**TASK DETAILS**
Filter task. Return each line of the material that holds the string "computer".

**DATA RECORDS**
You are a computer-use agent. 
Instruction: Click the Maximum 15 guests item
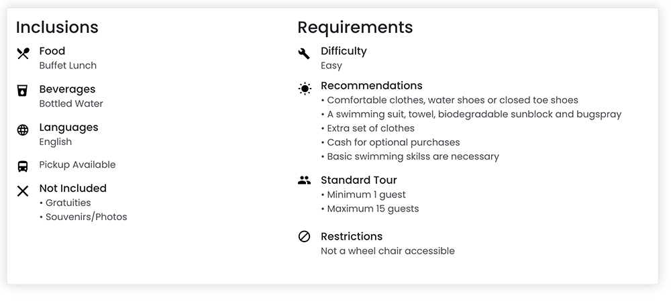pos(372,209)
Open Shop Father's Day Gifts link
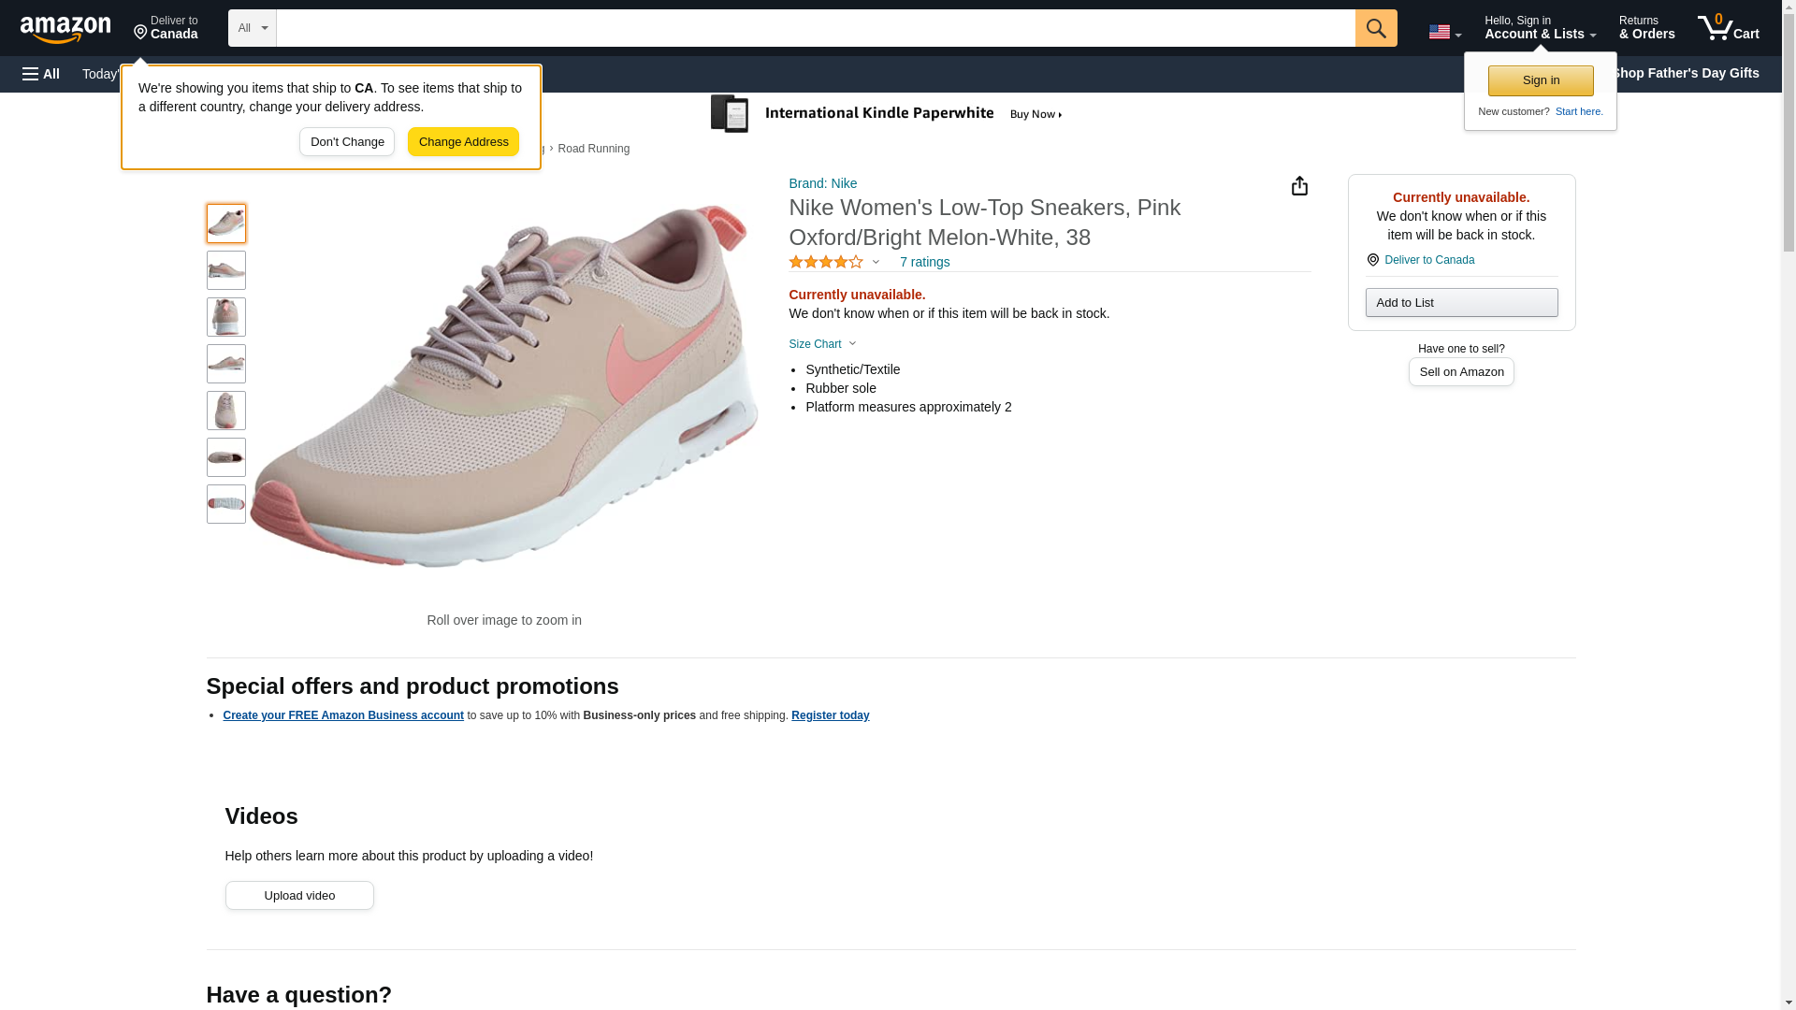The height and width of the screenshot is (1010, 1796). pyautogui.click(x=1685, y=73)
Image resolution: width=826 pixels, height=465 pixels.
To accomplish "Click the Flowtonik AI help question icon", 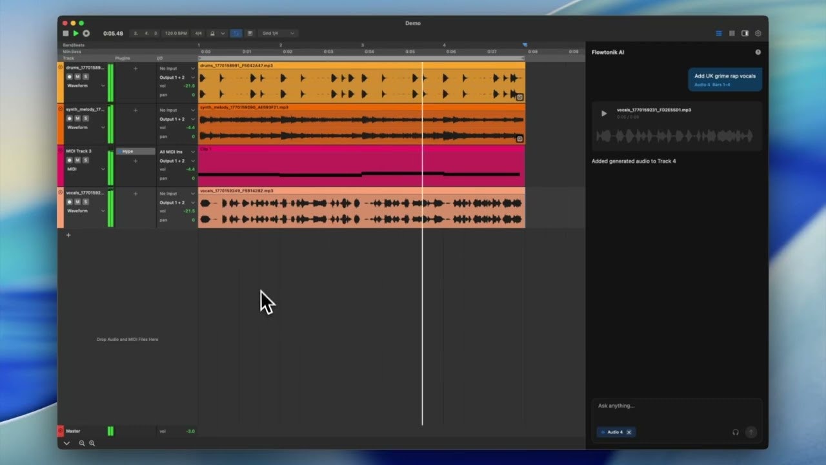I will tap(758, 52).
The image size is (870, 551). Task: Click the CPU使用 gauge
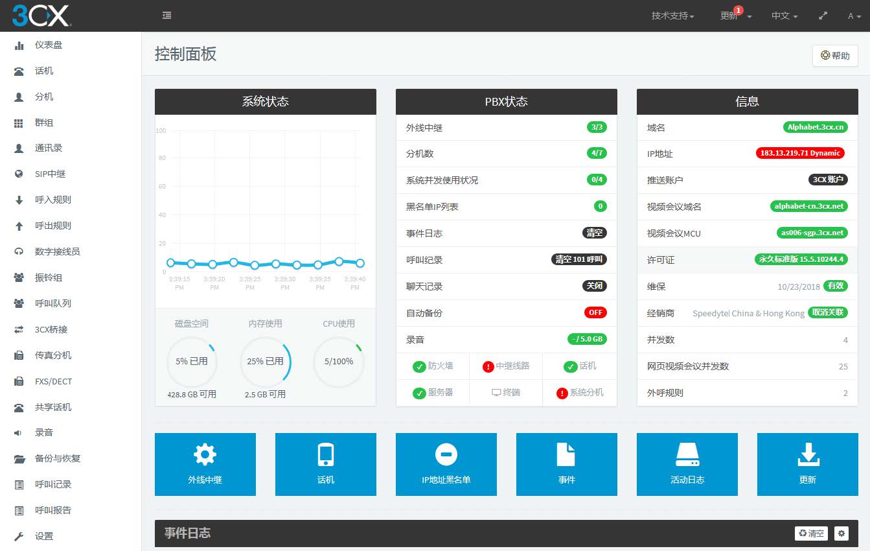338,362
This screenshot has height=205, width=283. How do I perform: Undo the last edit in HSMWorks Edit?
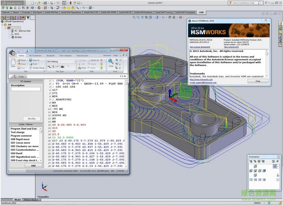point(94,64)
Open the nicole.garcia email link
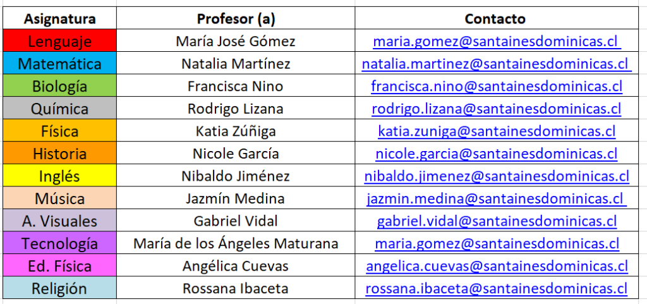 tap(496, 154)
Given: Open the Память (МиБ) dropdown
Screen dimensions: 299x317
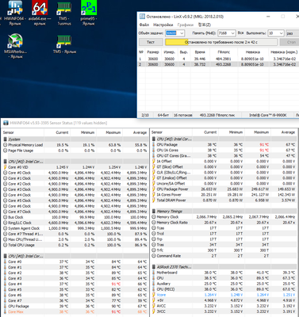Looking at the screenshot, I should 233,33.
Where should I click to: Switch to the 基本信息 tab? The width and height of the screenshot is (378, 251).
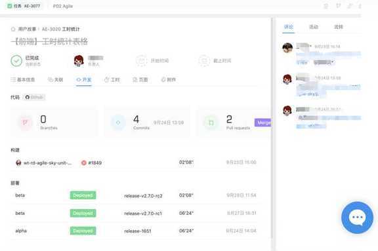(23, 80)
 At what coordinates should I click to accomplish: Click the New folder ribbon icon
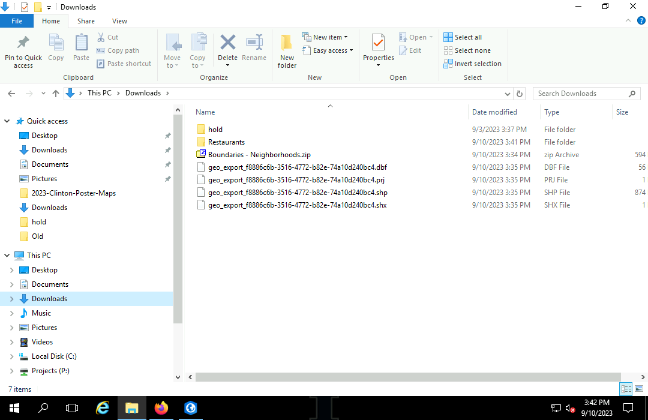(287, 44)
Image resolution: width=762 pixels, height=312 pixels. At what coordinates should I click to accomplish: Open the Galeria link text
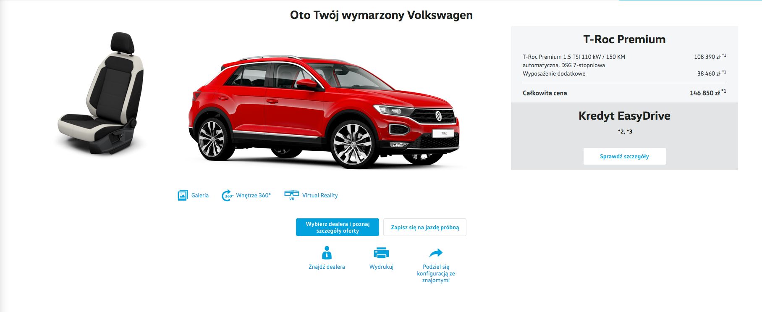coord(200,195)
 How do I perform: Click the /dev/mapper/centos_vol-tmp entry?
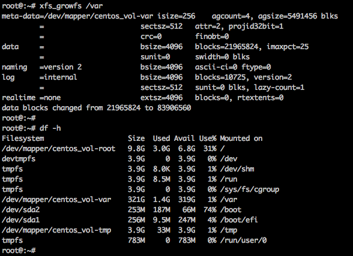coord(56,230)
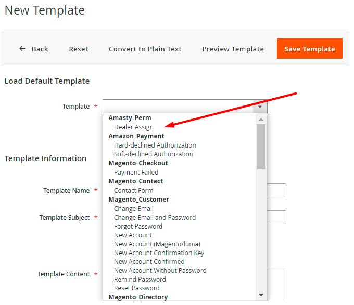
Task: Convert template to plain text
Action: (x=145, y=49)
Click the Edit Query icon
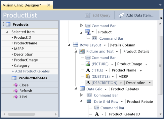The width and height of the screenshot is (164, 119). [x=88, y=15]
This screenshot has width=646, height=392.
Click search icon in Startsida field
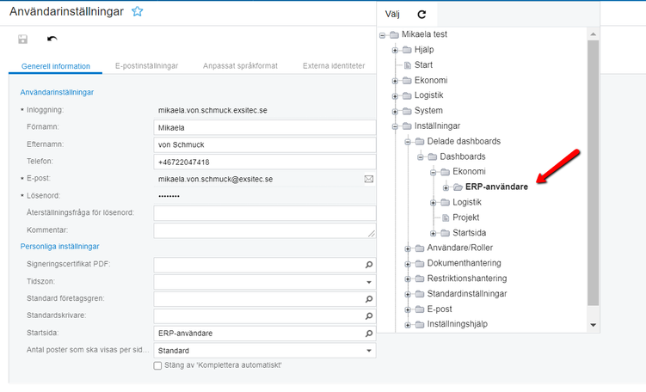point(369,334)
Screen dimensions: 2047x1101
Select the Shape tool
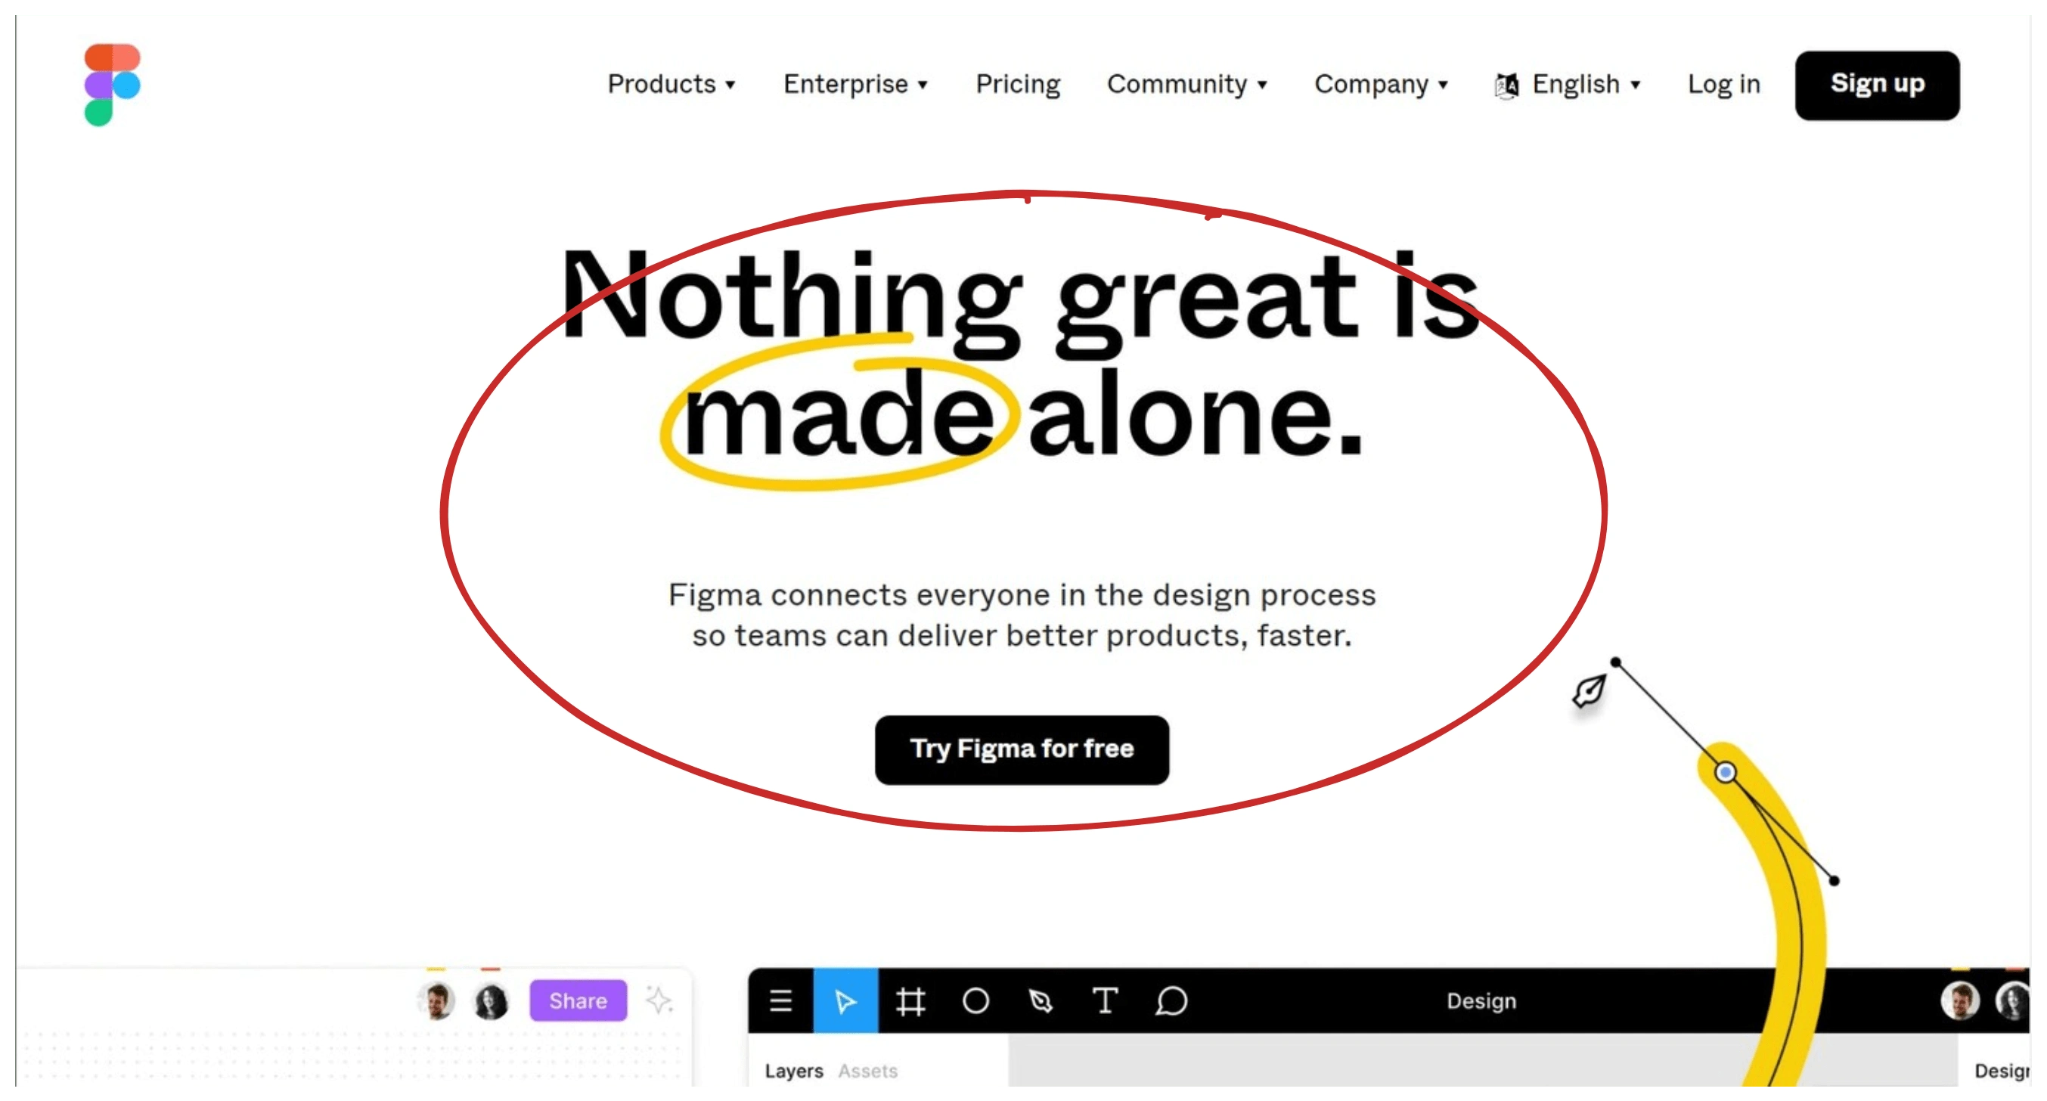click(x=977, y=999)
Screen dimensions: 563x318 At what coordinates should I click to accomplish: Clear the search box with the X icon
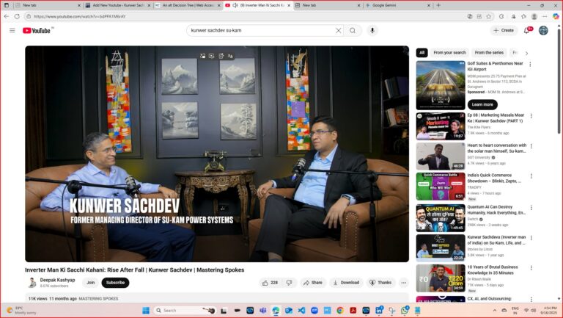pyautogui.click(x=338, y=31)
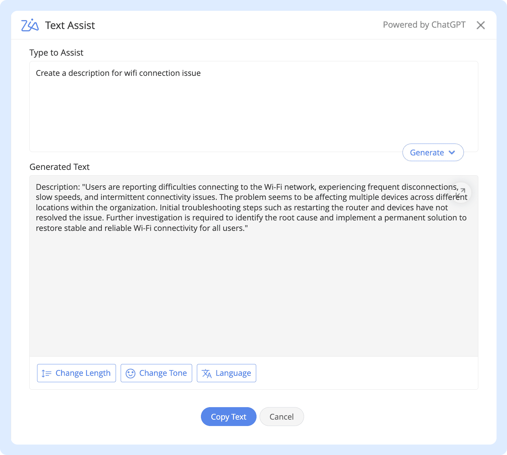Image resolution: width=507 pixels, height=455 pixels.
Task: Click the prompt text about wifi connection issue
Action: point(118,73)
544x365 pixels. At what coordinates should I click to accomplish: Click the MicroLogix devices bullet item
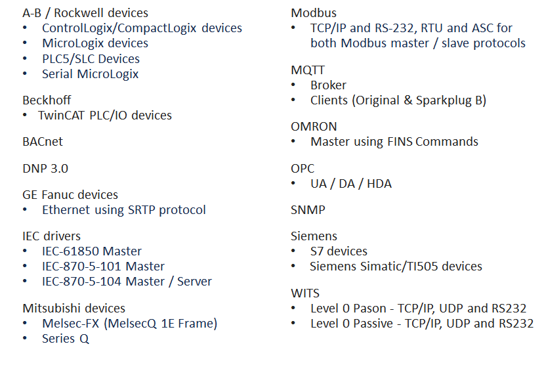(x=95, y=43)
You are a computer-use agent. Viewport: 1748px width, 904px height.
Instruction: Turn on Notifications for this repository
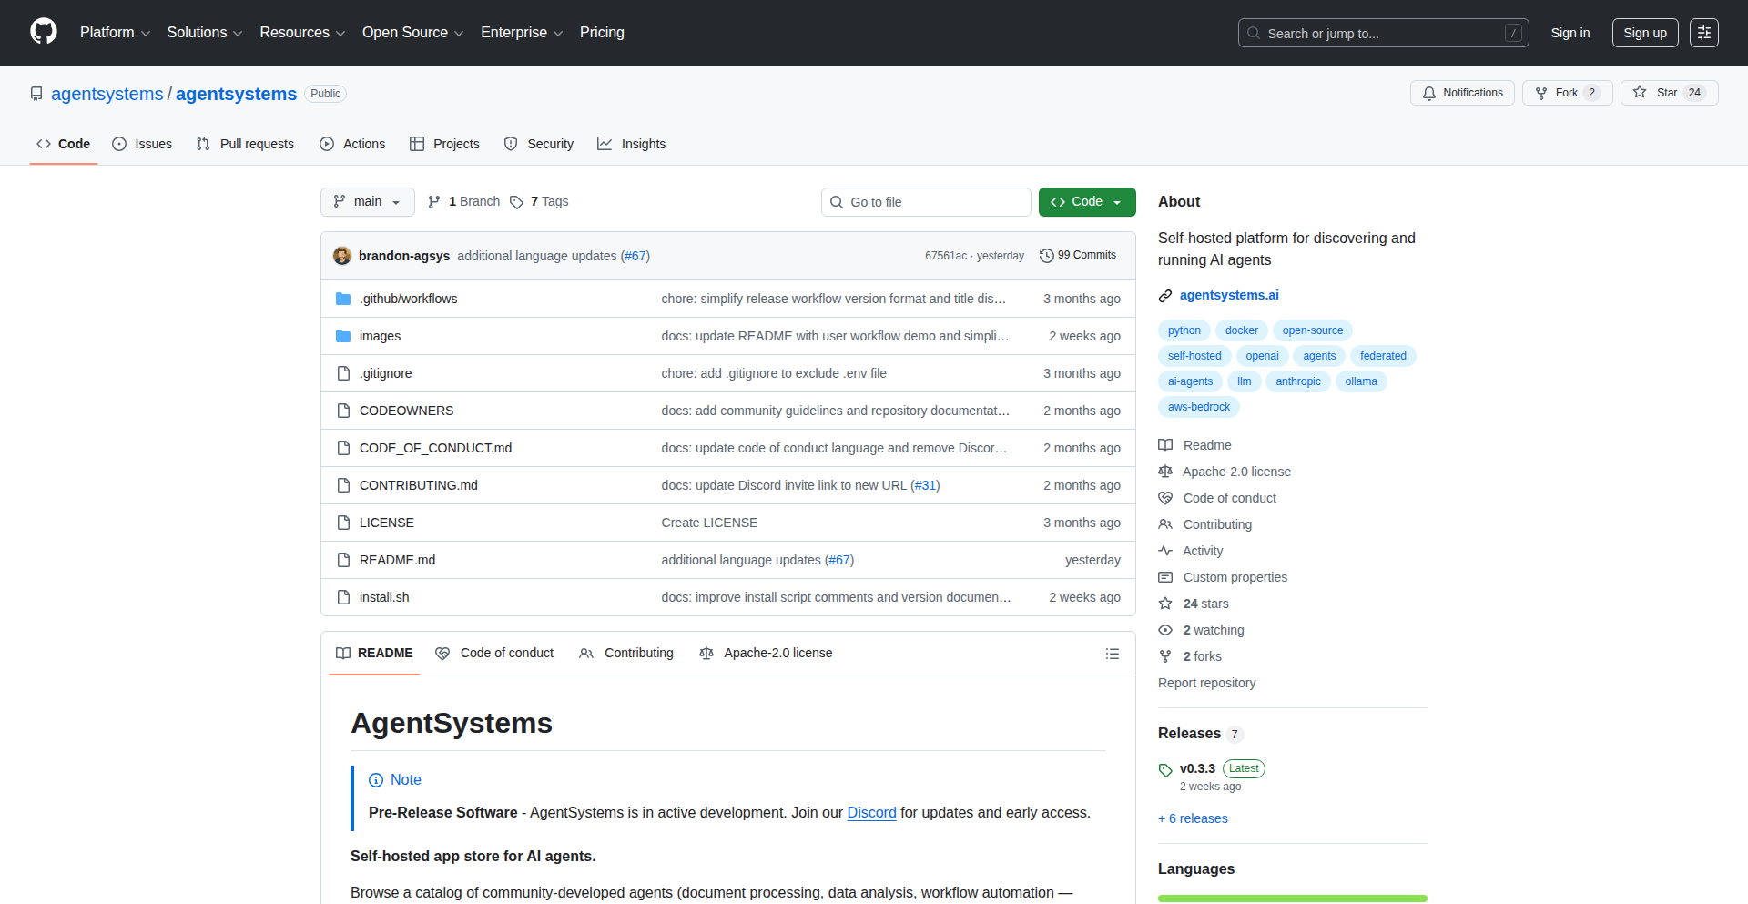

**ANSWER**
You are a computer-use agent. 
You are a computer-use agent. Viewport: 1748px width, 904px height.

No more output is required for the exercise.